With the two-year ban on foreign buyers of residential real estate announced in the recent federal budget, Ottawa has firmly closed the barn door after the horse has bolted.
It’s a populist idea that will likely be welcomed in some quarters. It’s also about a decade too late to make a difference, at least where the local real estate market is concerned.
At one point, about seven to 10 years ago, foreign buyers were indeed a significant factor in local real estate, making up an estimated 70 per cent of buyers at the high end of the market. Conveniently, at that time, governments didn’t track such statistics, while at the same time raking in huge amounts of property transfer tax.
But those in the know still knew.
Going back to 2016, foreign buyers made up 24 per cent of West Vancouver real estate purchasers in the weeks leading up to the introduction of the foreign buyers tax. They also forked out significantly more per transaction than local buyers. The new foreign buyer rules won’t touch that capital, though.

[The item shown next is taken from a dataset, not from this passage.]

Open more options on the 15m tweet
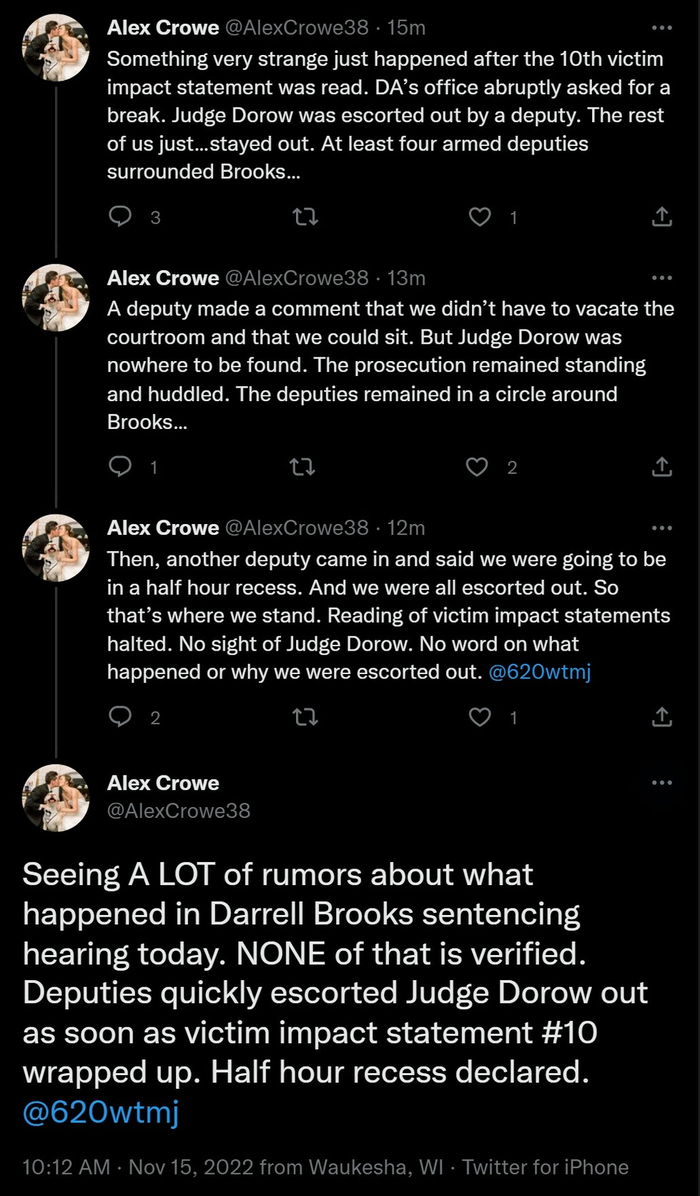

There are also some significant loopholes – some international students for instance, would be exempt. And recall at the height of the real estate gold rush, there were curious numbers of “students” buying multimillion-dollar mansions.
When global wealth plays an outsize role in a housing market, it severs the ties between local income and affordability. But the foreign buyers’ influence has waned, especially during the global pandemic, when local buyers – not foreigners – drove prices ever skyward.
A curb on foreign buying isn’t a bad one. It’s just too little, and way too late.